** START QUOTED TEXT **
SHANGHAI — China is mulling a plan for state-owned companies to buy stakes in the country’s leading video websites, in a move analysts say is another attempt by President Xi Jinping’s administration to tighten control on China’s internet content.

The Global Times newspaper Monday quoted a report by independent financial website Caixin Media as saying that state-owned media companies, including China National Radio and several leading local TV and media companies, might be allowed to buy a stake of 1 to 10 percent in companies such as Youku Tudou — China’s biggest video streaming site, now owned by e-commerce giant Alibaba — and rival iQiyi, owned by China’s biggest search engine Baidu.

The Caixin report, quoting a source at an unnamed online video platform, said China’s television regulator, the State Administration of Press, Publication, Radio, Film and Television, was considering giving such companies “decision-making authority” over the websites’ content and operations. The source suggested this would lead to stricter scrutiny of their content, and the possible "modification" of in-house dramas and reality shows made by the sites.
** END QUOTED TEXT **
** START DATA EXCERPT **
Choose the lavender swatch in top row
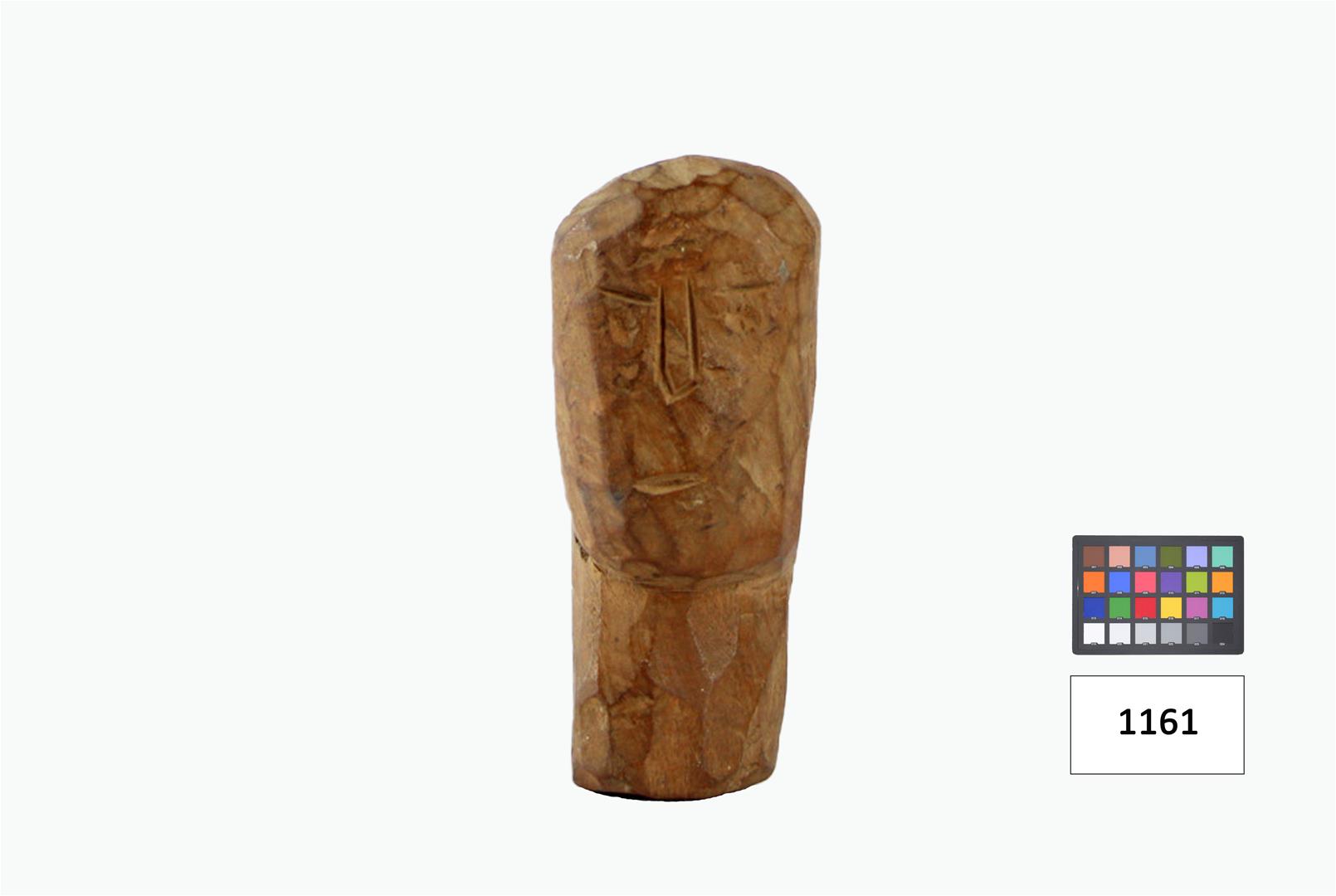The image size is (1336, 896). click(x=1197, y=557)
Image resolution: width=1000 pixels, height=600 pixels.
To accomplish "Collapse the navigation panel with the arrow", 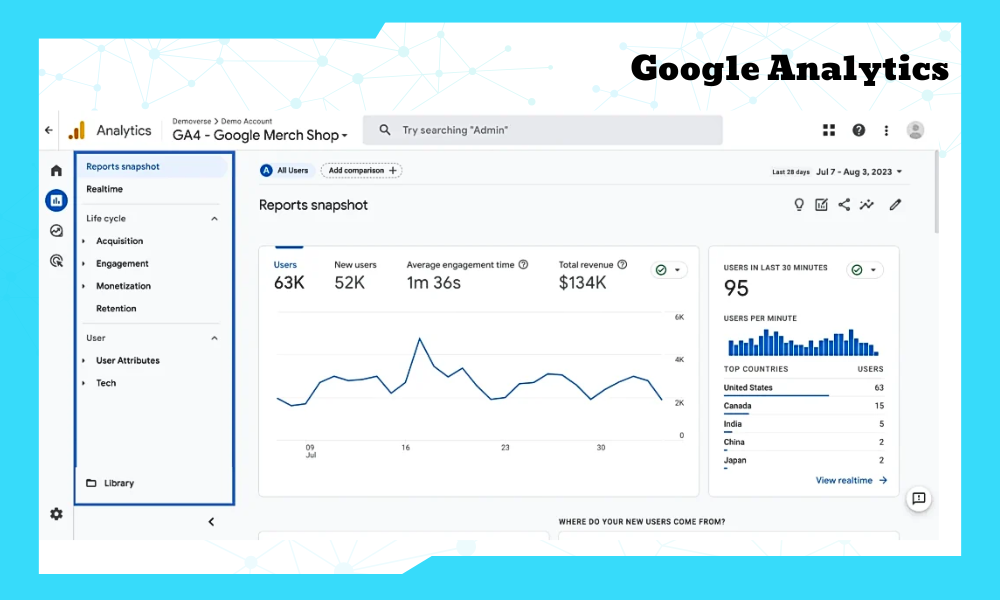I will click(211, 521).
** END DATA EXCERPT **
:: AIM 1 ::
From the report on China's plan for state stakes in video websites, return the stretch from "The Global Times" through "search engine Baidu.".
:: AIM 2 ::
Take the report on China's plan for state stakes in video websites further, picking up after its last sentence.
The lines above are not needed here.

:: EXPECTED ANSWER 1 ::
The Global Times newspaper Monday quoted a report by independent financial website Caixin Media as saying that state-owned media companies, including China National Radio and several leading local TV and media companies, might be allowed to buy a stake of 1 to 10 percent in companies such as Youku Tudou — China’s biggest video streaming site, now owned by e-commerce giant Alibaba — and rival iQiyi, owned by China’s biggest search engine Baidu.

:: EXPECTED ANSWER 2 ::
The report said the regulator was still consulting with the parties involved and the plan had not been finalized. But the sensitivity of the topic was apparently highlighted by the fact that the Caixin report was later deleted from the internet, according to the Global Times.

Over the past month, there have been several reports suggesting the Chinese government was considering taking board seats and a stake of at least 1 percent in some internet portals and app operators “in exchange for granting news licenses,” a move analysts said was designed to help the government block news content of which it disapproved.

But the latest report is more detailed and suggests that the government is increasingly targeting video platforms such as Youku Tudou, which grew outside its control and have traditionally contained significant amounts of user-generated content.

The Global Times quoted one expert, Luo Ting of the Communication University of China, as saying such a tightening was necessary due to the impact of such sites on “ideology and cultural security,” and “a proliferation of pornographic and unhealthy content on the Internet.”

Chinese officials, from President Xi Jinping down, have become increasingly outspoken about what they say is the need to “clean up” the country’s internet, which has become the main channel for criticism of the authorities. The Chinese military has warned that the web is a “battlefield” for "hostile foreign forces" seeking to mislead the nation’s young people.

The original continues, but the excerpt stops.